Chao Yan ^1,2 Caili Li ¹ Maochang Jiang ¹ Yayun Xu ¹ Sixuan Zhang ¹ Xiangling Hu ^1,2 Yuhang Chen ^2* Shanfa Lu ^1*

• ¹ Institute of Medicinal Plant Development, Chinese Academy of Medical Sciences and Peking Union Medical College, Beijing, Beijing Municipality, China
• ² College of Pharmaceutical Sciences, Chengdu Medical College, Chengdu 610500, China, Chengdu, Sichuan Province, China

Prunella vulgaris is an important material for Chinese medicines with rosmarinic acid (RA) as its index component. Based on the chromosome-level genome assembly we obtained recently, 51 RA biosynthesis-related genes were identified. Sequence feature, gene expression pattern and phylogenetic relationship analyses showed that 17 of them could be involved in RA biosynthesis.

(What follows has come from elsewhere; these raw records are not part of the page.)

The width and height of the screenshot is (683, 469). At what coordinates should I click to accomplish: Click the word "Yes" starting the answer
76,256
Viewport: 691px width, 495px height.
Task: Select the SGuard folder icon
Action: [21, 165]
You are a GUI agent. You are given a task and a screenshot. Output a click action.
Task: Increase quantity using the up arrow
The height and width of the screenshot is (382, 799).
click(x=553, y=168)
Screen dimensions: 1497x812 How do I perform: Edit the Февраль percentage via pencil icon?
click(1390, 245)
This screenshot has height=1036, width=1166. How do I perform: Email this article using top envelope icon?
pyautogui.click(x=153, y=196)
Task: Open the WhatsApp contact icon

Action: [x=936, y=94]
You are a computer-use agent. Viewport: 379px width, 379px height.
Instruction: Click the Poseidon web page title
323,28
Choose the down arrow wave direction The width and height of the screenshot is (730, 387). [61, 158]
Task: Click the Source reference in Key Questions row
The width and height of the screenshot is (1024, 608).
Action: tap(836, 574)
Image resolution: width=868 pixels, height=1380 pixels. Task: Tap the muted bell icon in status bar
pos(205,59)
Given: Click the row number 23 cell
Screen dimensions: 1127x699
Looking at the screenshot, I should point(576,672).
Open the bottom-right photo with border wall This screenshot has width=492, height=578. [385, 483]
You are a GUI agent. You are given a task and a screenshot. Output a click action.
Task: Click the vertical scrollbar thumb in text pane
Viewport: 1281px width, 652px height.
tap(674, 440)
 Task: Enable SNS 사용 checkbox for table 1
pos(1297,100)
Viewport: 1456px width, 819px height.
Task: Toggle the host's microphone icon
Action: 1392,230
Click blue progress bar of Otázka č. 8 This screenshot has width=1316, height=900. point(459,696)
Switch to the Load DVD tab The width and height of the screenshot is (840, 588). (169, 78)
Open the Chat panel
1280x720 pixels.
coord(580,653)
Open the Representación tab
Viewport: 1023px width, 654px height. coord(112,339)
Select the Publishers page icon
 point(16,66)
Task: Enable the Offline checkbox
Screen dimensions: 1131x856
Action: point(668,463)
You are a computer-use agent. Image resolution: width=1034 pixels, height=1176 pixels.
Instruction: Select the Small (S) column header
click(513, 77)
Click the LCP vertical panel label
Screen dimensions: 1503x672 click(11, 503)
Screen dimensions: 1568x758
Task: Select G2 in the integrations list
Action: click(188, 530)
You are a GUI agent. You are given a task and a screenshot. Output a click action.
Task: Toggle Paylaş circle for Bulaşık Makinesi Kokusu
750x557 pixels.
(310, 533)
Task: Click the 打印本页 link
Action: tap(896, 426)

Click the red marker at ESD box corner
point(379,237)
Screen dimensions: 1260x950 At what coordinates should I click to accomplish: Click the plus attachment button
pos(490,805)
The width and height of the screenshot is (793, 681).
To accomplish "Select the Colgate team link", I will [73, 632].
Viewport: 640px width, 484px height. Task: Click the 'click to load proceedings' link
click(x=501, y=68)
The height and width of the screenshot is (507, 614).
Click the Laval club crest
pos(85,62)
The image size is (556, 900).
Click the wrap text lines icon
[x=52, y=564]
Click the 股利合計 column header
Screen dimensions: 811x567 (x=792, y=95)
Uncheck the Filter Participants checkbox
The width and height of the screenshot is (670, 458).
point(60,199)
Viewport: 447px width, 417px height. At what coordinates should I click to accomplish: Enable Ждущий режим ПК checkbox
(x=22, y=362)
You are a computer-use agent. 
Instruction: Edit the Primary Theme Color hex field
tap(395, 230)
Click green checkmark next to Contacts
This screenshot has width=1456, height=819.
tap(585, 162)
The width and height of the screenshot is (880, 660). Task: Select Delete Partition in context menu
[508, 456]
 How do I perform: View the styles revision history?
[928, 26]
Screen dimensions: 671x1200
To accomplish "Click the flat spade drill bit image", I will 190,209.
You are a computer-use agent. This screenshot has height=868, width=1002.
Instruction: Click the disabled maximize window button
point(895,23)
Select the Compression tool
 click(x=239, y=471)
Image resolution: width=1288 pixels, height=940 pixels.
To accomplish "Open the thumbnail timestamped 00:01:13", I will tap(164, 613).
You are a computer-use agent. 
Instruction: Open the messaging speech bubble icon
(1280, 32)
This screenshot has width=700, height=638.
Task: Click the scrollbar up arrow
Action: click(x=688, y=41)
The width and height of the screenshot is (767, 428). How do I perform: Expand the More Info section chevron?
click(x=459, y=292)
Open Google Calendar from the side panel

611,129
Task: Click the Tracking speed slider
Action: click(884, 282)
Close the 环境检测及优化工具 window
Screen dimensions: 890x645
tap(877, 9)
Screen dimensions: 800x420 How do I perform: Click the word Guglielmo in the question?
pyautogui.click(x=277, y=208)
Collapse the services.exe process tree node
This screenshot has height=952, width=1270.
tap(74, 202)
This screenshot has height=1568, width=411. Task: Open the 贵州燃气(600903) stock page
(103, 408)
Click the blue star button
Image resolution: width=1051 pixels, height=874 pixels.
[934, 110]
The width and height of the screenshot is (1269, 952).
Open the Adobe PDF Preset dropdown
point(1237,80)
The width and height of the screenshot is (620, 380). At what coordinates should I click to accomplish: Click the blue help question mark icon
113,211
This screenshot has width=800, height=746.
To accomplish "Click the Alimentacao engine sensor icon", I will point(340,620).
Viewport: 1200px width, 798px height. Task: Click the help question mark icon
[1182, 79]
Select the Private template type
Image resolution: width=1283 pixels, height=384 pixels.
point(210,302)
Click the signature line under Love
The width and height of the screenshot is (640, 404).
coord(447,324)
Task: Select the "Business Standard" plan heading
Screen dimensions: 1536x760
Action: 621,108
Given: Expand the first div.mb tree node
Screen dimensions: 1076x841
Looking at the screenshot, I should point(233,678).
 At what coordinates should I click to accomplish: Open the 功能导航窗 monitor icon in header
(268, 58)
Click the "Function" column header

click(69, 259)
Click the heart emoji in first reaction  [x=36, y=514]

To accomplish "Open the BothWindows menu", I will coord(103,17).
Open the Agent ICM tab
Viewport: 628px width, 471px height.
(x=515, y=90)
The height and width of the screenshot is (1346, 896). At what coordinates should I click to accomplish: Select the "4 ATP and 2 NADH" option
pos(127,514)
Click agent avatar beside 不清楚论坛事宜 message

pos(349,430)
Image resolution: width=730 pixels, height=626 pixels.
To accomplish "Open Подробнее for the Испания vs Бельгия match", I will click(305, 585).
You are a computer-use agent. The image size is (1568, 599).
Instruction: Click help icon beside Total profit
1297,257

In vitro enzymatic assay showed that PvRAS3 catalyzed the condensation of p-coumaroyl-CoA and caffeoyl-CoA with pHPL and DHPL. Its affinity toward p-coumaroyl-CoA was higher than caffeoyl-CoA. PvRAS4 catalyzed the condensation of p-coumaroyl-CoA with pHPL and DHPL. Its affinity towards p-coumaroyl-CoA was lower than PvRAS3. UPLC and LC-MS/MS analyses showed the existence of RA, 4-coumaroyl-3',4'-dihydroxyphenyllactic acid, 4-coumaroyl-4'-hydroxyphenyllactic acid and caffeoyl-4'-hydroxyphenyllactic acid in P. vulgaris. Generation and analysis of pvras3 homozygous mutants showed significant decrease of RA, 4-coumaroyl-3',4'-dihydroxyphenyllactic acid, 4-coumaroyl-4'-hydroxyphenyllactic acid and caffeoyl-4'-hydroxyphenyllactic acid and significant increase of DHPL and pHPL. It suggests that PvRAS3 is the main enzyme catalyzing the condensation of acyl donors and acceptors during RA biosynthesis. The role of PvRAS4 appears minor. The results provide significant information for quality control of P. vulgaris medicinal materials.